EAST ASIA, (EUROPE) AND LATIN AMERICA[1]
Peter Abrahamson
University of Copenhagen
This paper applies bot a regional and a comparative perspective on contemporary welfare state development. Taking off from comparative analyses of economic development and social rights in Europe, Central America and East Asia (Abrahamson 2010a, 2010b, forthcomng) this study seeks to understand welfare development through comparing developments between regions rather than within regions. The focus is in the first place on selected countries in East Asia and Latin America, and secondly, if time allows, on selected Central- Eastern and Southern European countries. It, thus, follows in the footsteps of those relatively few scholars that have gone beyond Eurocentric, or even Swedocentric, analyses such as Ian Gough (2006), G. Woods (2004), Armando Barrientos (2011), Stephen Haggard (2008) and Huk-ju Kwon (2010).

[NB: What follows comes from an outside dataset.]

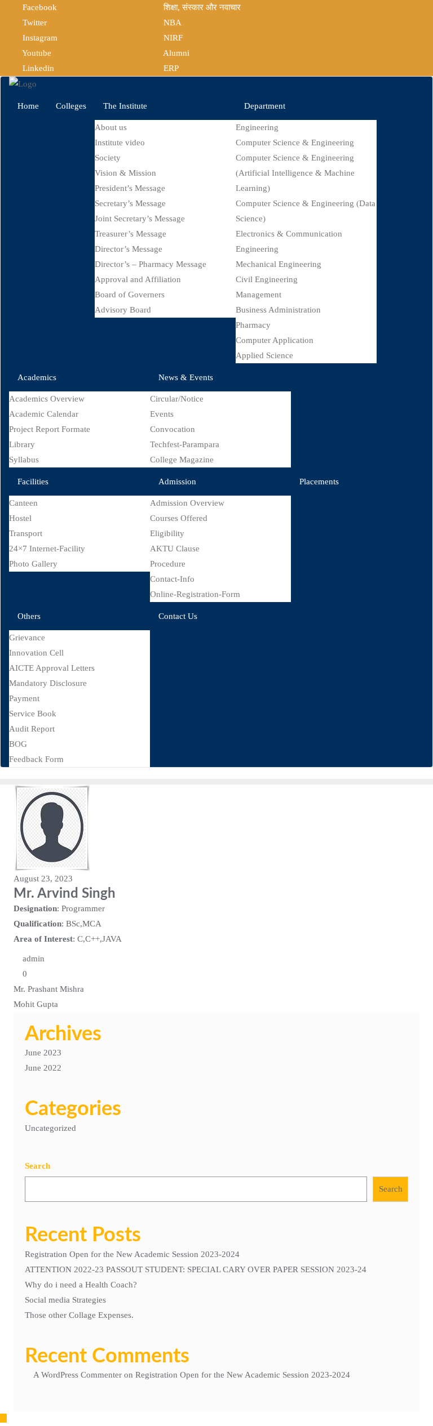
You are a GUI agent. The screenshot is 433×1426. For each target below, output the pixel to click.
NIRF (172, 37)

Developments within these three regions of the world have a number of things in common: late welfare state development; recent authoritarian political pasts; export substitution economic strategies and social insurance only for privileged segments of (public) employees. Their welfare states have within the welfare modeling business been considered to be under developed and productivist.
The paper seeks to contribute to the ongoing debate on welfare under globalization by moving focus from the North to the South and by viewing globalization as regionalization.